Tomorrow's careers start here?
As an MBA student about to enter the final year of my program, I have put a lot of thought into the careers of tomorrow, where these might be located and how I fit into the picture. I was honored to share some of these thoughts as part of the recent panel discussion on Monday August 10 at the 10-year Celebration of InStep event. The overall discussion, for those who did not attend, centered on defining the trends, opportunities and challenges for "India Inc." to attract top global talent.
As I said during the panel discussion, I think that talented people are attracted to any opportunity that lets them apply their best skills and talents to make a difference in the business. Having a chance to do that is exciting and is what everyone is looking for as they go through the recruiting process. Everything else, including where in the world such an opportunity might be located or the home base of the company in question, can be managed if the opportunity fits the profile well enough. However, I think a growth path must also be present. For example, taking on a project with a great chance to showcase one’s skills is a lot less attractive if there is no chance to continue to grow and develop.
Furthermore, I believe that Indian companies that compete for global talent are generally in a good strategic position for two main reasons. First, the consensus economic opinion seems to be that the best growth opportunities in the near future will be in Asia in general and India plays a big role in that. Even if the Indian company is hiring for positions outside of Asia, the fact that the home base is economically strong is a positive factor for job seekers.
Second, Indian companies that compete for global talent already tend to be global companies that do business in a variety of places. This not only helps give good perspective on what it takes to succeed in winning talent within various markets, but also means a wider variety of possible opportunities to offer talented people in contrast to a company that does business primarily in only one country or region.

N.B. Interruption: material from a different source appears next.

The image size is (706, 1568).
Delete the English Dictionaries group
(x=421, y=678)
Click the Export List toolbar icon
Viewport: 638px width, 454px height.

Of course, these two strategic advantages do not guarantee anything. Indian companies, like other companies, not only need a good business model, but also need to design their recruitment, retention and reward systems appropriately if they expect to win over the long term.
The final key ingredient, in my view, is a company culture that values diversity of thought, respects people of various backgrounds and does a good job of defining and living up to its stated values. Putting it all together, I see a lot of reasons why tomorrow’s best careers could be launched with an Indian company.